Task directions:
Render the listing below, from the line with "What do you" to the line with "The width and", both included, as a JSON list of strings with one string per line. Leave the pictures out of your answer.

Records for the task:
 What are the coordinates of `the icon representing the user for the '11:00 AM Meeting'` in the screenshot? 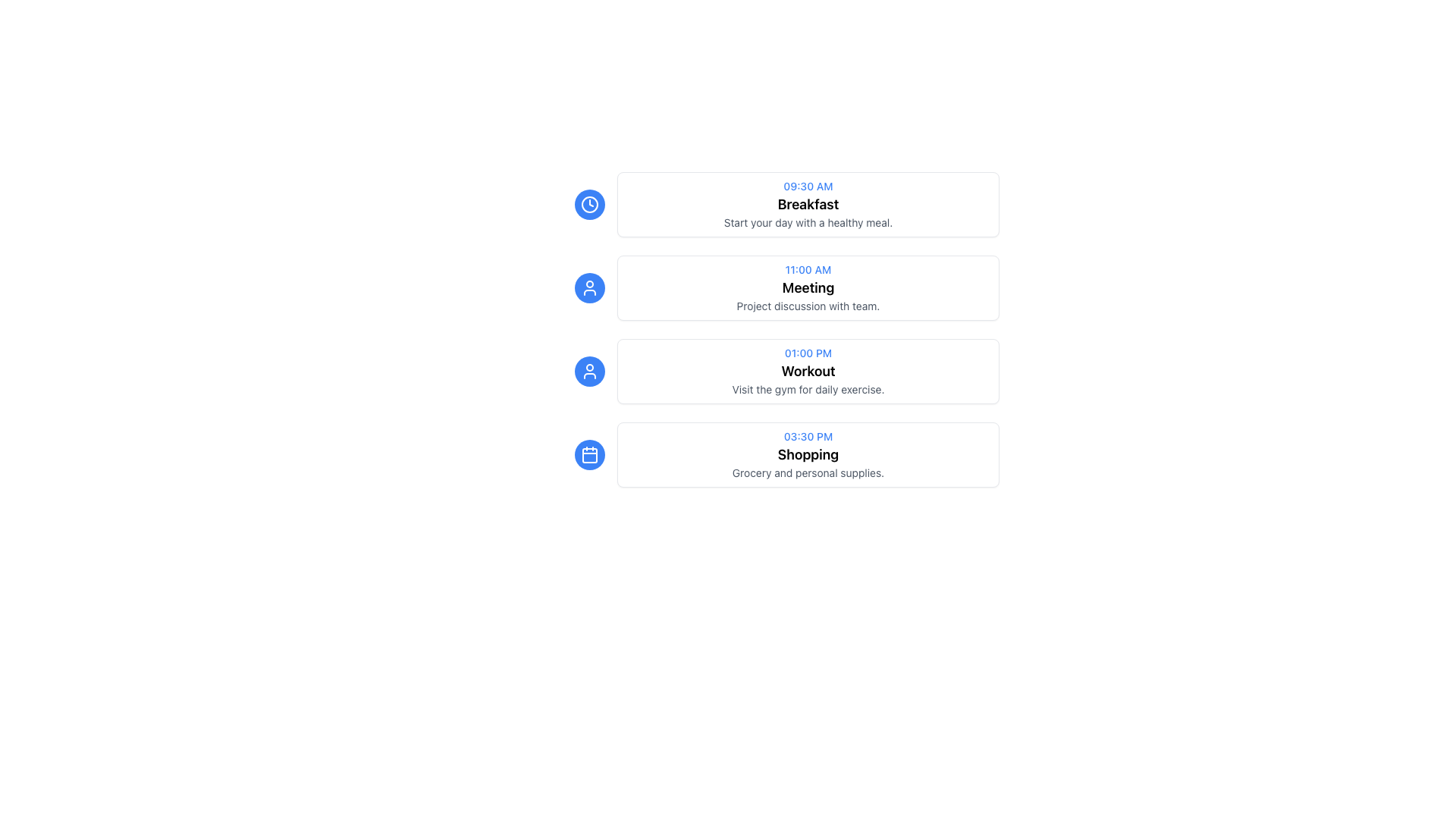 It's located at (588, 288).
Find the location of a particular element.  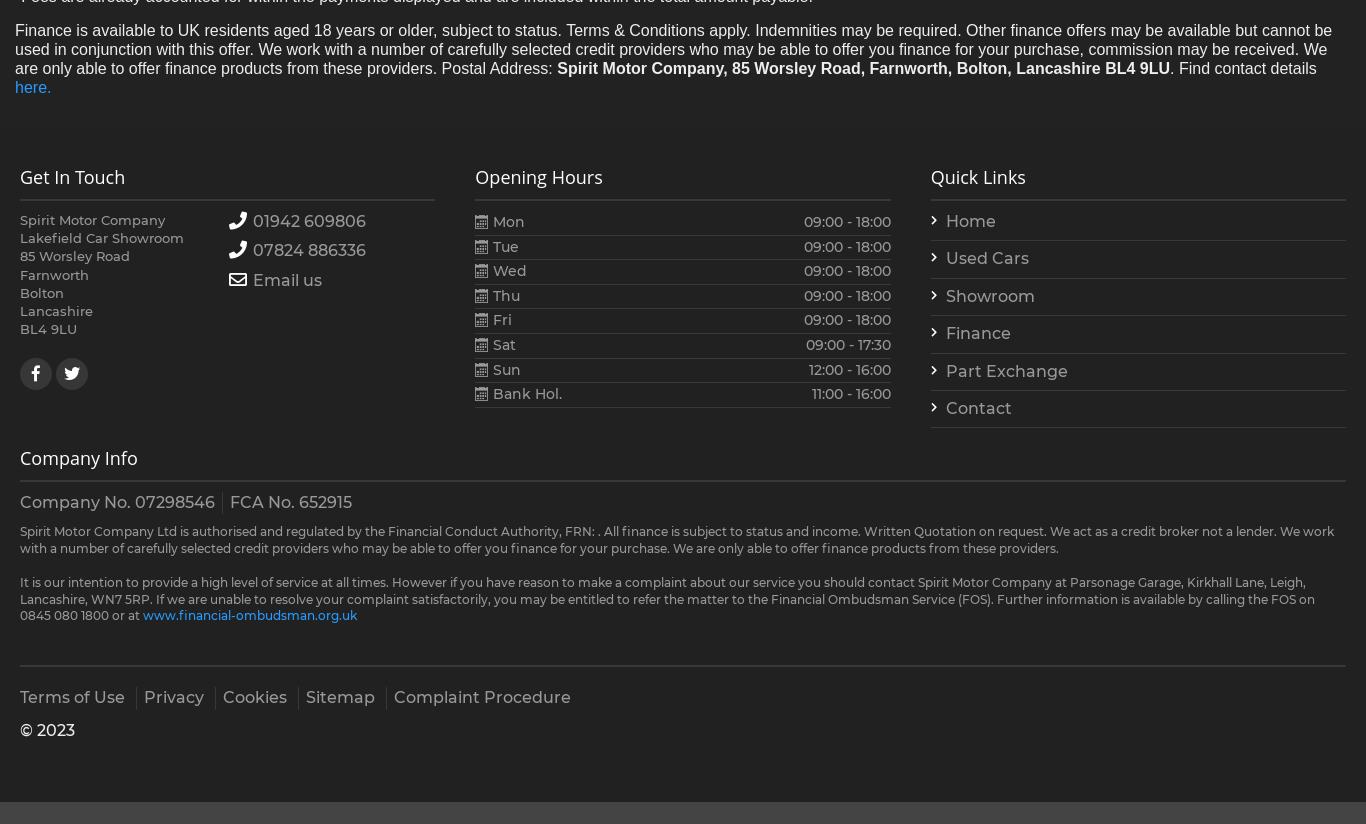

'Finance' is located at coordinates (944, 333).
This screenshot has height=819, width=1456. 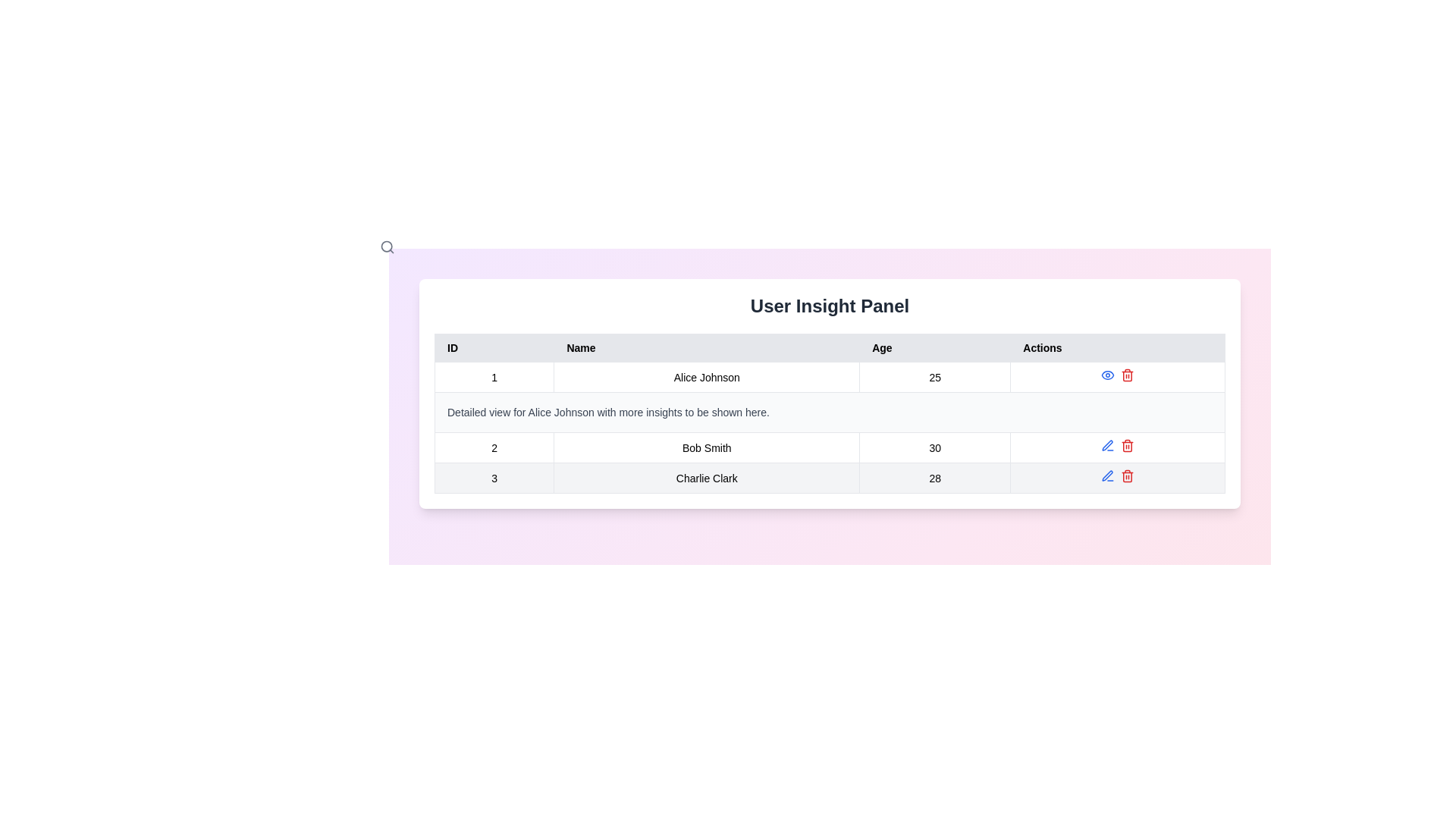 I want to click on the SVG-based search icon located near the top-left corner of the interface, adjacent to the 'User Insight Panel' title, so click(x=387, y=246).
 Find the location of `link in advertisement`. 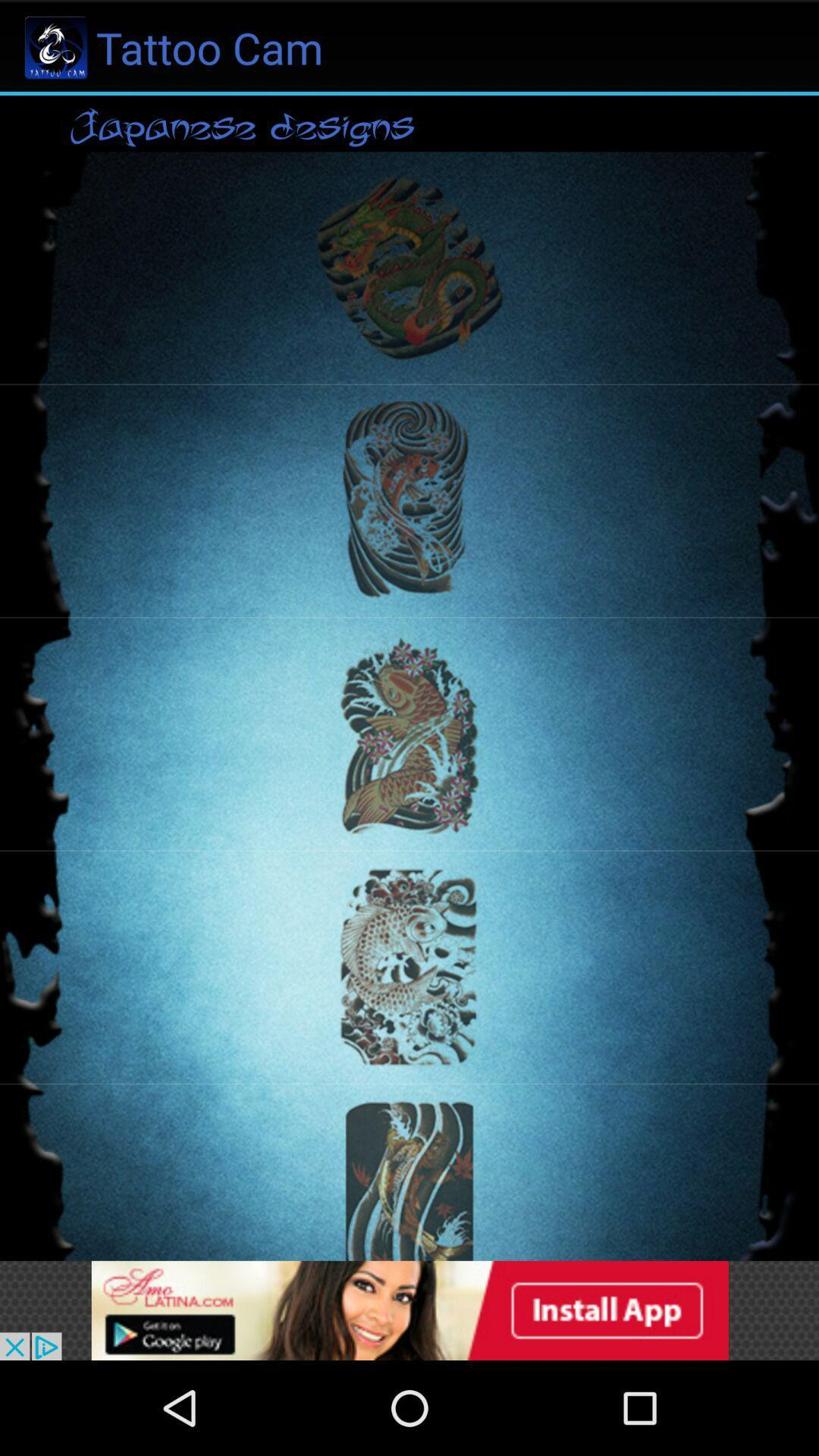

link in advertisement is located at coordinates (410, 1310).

--

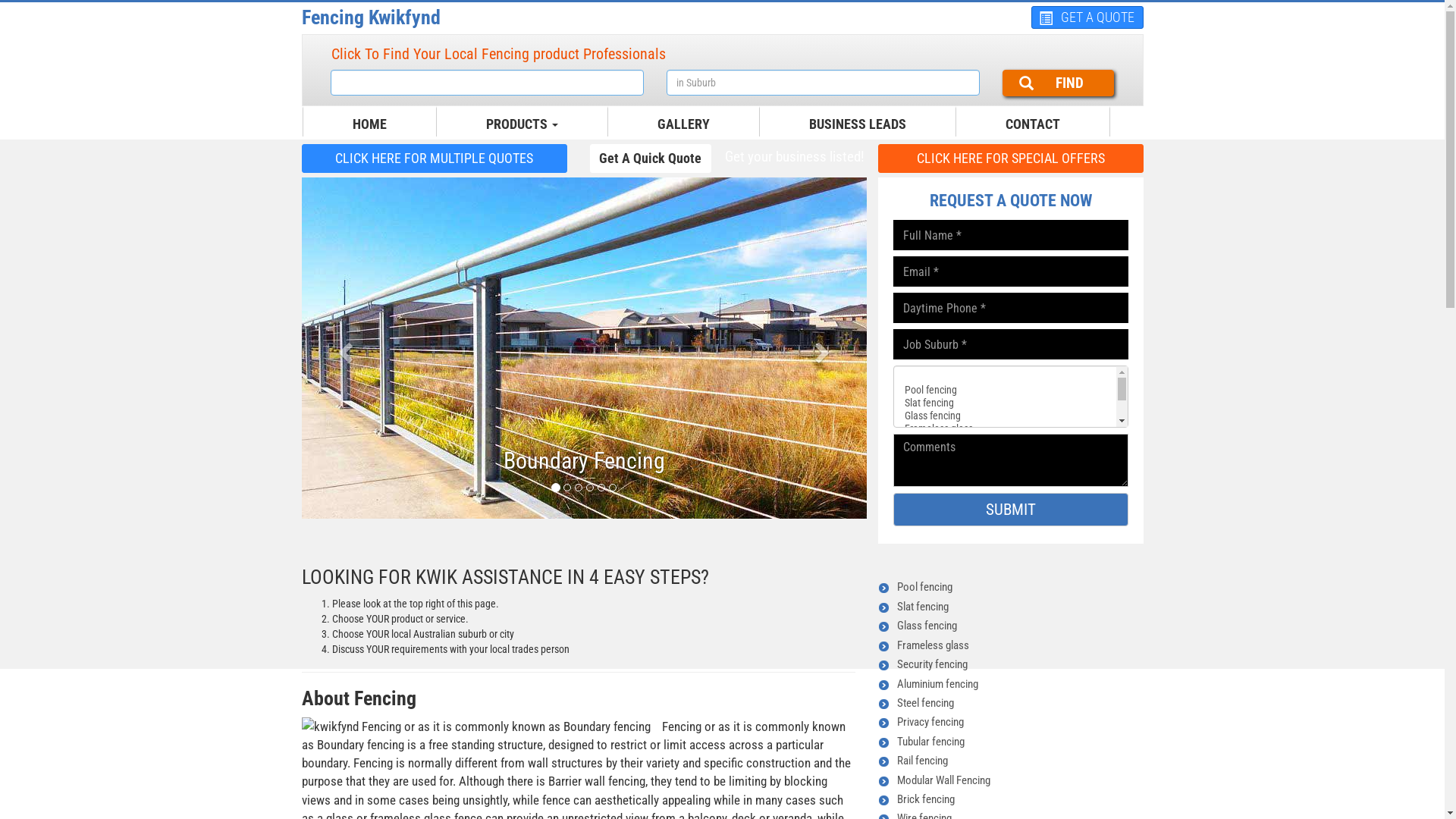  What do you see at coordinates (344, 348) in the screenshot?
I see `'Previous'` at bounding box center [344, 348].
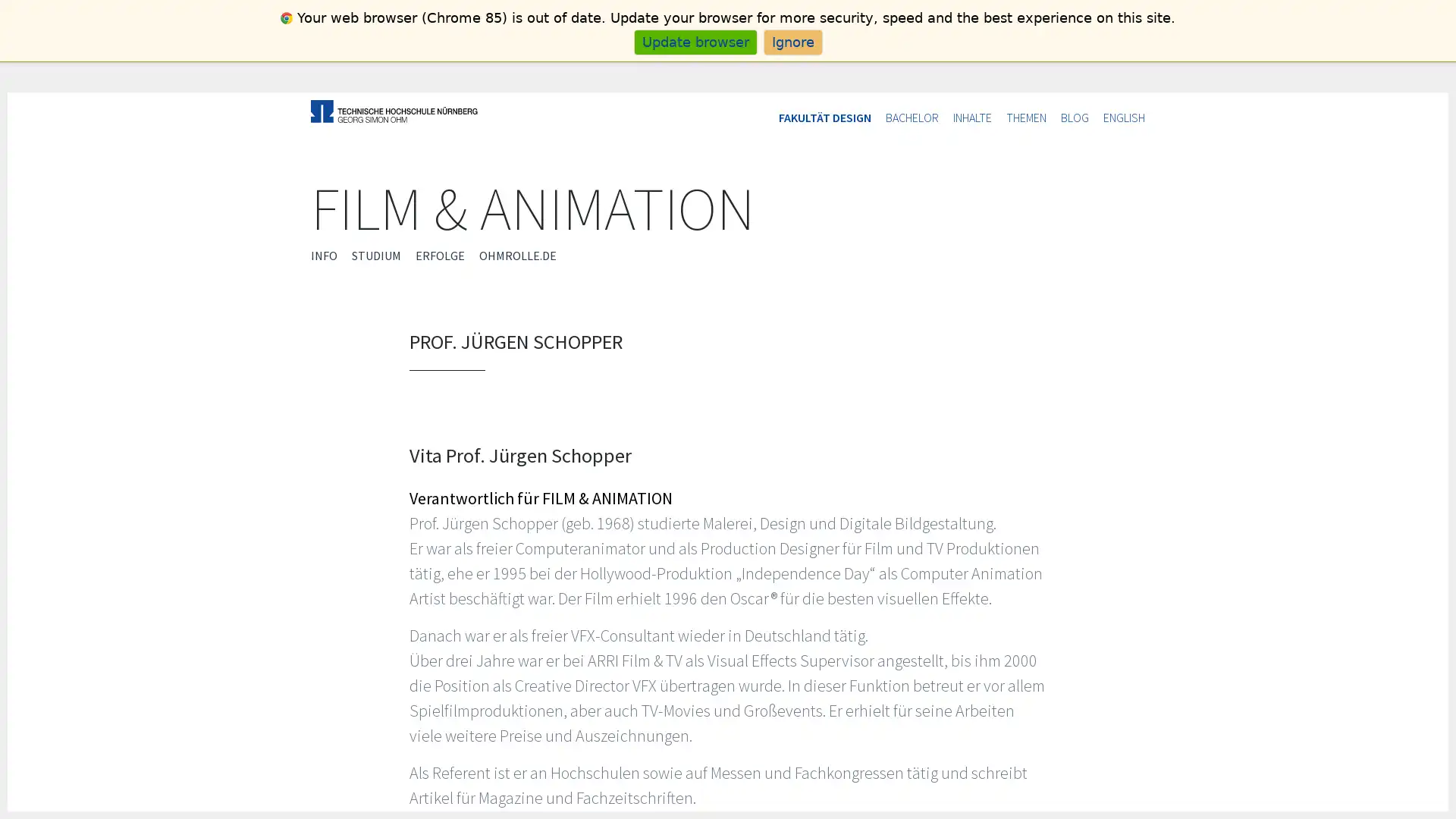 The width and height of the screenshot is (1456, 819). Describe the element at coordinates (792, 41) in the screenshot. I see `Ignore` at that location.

Final result:
[
  "  What do you see at coordinates (344, 348) in the screenshot?",
  "I see `'Previous'` at bounding box center [344, 348].",
  " The width and height of the screenshot is (1456, 819). Describe the element at coordinates (792, 41) in the screenshot. I see `Ignore` at that location."
]